DATASET ENTRIES ▸
===============
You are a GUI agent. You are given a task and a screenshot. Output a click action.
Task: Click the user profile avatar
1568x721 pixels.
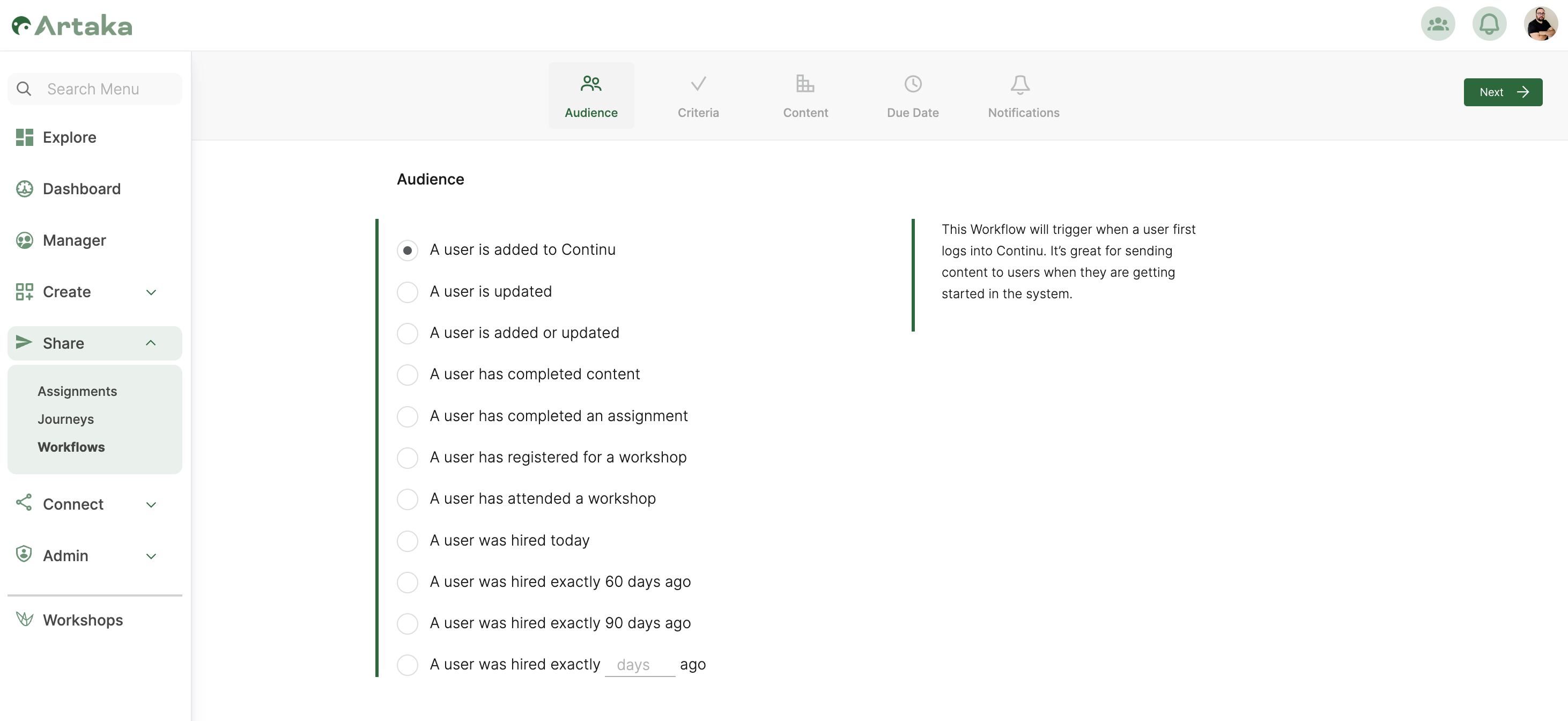tap(1540, 24)
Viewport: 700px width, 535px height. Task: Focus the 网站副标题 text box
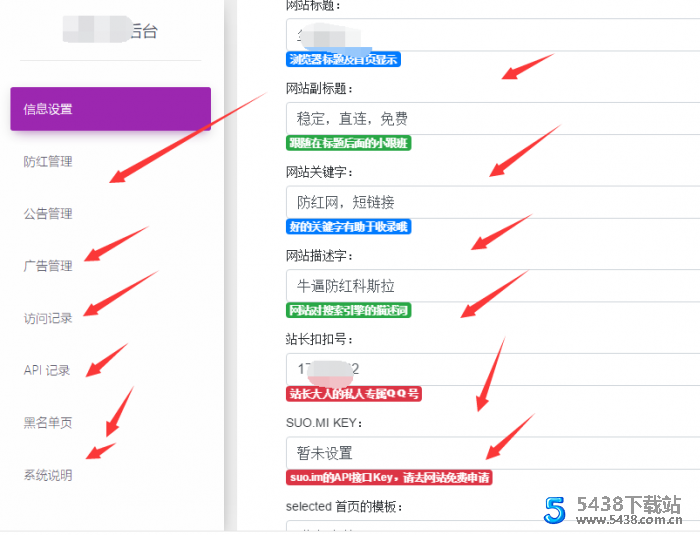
===============
EXERCISE TASK ▸
Rewrite the entries above with "avatar" swapped for "icon" and everything else left as it is. Don't include the pictures.

RIGHT ANSWER ▸
You are a GUI agent. You are given a task and a screenshot. Output a click action.
Task: Click the user profile icon
1568x721 pixels.
tap(1540, 24)
Viewport: 700px width, 535px height. Task: Focus the 网站副标题 text box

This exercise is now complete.